期刊
ARTIFICIAL INTELLIGENCE REVIEW
卷 56, 期 3, 页码 2639-2665出版社
SPRINGER
DOI: 10.1007/s10462-022-10238-w
关键词
Quantum computing; Machine learning; Case-based reasoning; Quantum case-based reasoning; Artificial intelligent; VQC; Variational quantum classifier
“Case-Based Reasoning (CBR) is an artificial intelligence approach that has achieved success. This article proposes using Quantum Computing to improve CBR and presents a comparative study between quantum and classical CBR.”

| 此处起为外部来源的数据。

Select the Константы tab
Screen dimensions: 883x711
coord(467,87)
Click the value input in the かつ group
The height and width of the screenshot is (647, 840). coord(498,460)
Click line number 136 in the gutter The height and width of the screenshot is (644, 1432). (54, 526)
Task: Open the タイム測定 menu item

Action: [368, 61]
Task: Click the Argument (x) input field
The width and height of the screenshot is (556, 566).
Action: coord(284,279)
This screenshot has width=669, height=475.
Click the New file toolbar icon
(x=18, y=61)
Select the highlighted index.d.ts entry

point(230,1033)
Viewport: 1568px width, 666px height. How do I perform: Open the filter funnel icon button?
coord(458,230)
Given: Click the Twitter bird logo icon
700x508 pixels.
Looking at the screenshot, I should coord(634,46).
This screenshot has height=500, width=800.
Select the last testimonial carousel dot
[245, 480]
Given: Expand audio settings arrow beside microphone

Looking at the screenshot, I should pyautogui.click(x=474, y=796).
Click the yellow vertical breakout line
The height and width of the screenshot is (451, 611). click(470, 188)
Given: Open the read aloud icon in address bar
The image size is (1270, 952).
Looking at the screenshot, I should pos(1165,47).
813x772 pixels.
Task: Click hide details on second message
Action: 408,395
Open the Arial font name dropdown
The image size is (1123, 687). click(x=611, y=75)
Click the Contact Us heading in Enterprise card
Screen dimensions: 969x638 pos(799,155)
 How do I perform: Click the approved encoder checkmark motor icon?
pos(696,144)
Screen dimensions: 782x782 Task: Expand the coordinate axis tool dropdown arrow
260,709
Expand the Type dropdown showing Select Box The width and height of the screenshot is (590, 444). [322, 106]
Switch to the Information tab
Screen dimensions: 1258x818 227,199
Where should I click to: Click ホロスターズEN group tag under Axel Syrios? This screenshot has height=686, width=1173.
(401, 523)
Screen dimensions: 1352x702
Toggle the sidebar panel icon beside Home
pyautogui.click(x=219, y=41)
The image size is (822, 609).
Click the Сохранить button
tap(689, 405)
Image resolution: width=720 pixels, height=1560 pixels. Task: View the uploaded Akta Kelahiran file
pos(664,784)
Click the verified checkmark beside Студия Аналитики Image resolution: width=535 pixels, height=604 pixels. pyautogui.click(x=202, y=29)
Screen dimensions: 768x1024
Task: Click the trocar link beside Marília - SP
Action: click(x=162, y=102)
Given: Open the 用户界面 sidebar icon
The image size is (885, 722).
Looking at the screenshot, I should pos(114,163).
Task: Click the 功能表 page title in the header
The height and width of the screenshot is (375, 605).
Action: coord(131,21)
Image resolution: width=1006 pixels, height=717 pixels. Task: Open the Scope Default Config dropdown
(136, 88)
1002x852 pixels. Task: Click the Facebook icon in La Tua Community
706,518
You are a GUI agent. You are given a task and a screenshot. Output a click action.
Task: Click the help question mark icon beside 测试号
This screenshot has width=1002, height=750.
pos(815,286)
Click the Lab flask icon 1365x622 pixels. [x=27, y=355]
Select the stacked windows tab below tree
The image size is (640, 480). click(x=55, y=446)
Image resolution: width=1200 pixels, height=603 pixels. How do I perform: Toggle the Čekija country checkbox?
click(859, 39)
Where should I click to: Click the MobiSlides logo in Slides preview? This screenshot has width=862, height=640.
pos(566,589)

Case-Based Reasoning (CBR) is an artificial intelligence approach to problem-solving with a good record of success. This article proposes using Quantum Computing to improve some of the key processes of CBR, such that a quantum case-based reasoning (qCBR) paradigm can be defined. The focus is set on designing and implementing a qCBR based on the variational principle that improves its classical counterpart in terms of average accuracy, scalability and tolerance to overlapping. A comparative study of the proposed qCBR with a classic CBR is performed for the case of the social workers' problem as a sample of a combinatorial optimization problem with overlapping. The algorithm's quantum feasibility is modelled with docplex and tested on IBMQ computers, and experimented on the Qibo framework.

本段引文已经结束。